[RECORDS SHOWN Boundary: Start]

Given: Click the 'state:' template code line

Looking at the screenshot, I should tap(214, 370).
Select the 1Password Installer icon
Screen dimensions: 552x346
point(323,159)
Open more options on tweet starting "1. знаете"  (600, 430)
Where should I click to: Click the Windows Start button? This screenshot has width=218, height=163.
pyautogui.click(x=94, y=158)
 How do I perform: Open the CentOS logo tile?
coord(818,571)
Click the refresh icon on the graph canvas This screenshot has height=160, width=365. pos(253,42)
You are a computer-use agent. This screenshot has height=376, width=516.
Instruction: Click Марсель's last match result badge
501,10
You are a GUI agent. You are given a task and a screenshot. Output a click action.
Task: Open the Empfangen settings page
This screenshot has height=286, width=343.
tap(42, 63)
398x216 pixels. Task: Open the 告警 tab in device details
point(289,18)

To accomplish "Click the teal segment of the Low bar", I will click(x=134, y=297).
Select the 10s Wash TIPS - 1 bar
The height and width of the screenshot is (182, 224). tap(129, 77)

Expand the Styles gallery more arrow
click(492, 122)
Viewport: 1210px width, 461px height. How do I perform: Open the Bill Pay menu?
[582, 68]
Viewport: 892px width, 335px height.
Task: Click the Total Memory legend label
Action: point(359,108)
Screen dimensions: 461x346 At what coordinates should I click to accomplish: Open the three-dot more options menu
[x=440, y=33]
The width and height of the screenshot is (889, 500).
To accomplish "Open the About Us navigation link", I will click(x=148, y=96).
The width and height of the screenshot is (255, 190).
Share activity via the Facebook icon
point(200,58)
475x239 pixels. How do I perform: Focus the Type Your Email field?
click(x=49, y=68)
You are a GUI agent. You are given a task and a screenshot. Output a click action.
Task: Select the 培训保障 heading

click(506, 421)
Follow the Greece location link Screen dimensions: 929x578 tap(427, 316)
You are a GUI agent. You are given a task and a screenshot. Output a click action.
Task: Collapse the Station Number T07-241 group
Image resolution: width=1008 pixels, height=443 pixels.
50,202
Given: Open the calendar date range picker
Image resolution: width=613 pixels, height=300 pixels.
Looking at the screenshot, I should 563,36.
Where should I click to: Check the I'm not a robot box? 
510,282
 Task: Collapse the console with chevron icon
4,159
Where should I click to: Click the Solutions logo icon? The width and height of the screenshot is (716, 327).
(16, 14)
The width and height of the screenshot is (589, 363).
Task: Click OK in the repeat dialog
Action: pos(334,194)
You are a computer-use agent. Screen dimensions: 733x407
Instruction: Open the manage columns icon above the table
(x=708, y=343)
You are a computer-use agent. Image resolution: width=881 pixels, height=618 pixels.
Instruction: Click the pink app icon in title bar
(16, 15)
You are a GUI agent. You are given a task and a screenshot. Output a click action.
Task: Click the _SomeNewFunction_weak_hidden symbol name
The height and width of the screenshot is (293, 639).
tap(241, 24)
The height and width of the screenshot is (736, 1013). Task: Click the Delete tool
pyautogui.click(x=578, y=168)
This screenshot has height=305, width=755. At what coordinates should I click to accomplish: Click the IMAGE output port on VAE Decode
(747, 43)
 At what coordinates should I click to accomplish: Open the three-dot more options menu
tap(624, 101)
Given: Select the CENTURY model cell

[RECORDS SHOWN Boundary: End]

• _WHAT YOU SHOULD DO_: Search the records for the word "will" and return every line that holds it.

• _RESPONSE FOR THIS EXERCISE_:
To accomplish "Click the teal segment of the Low bar", I will click(x=134, y=297).
To accomplish "Open the About Us navigation link", I will click(x=148, y=96).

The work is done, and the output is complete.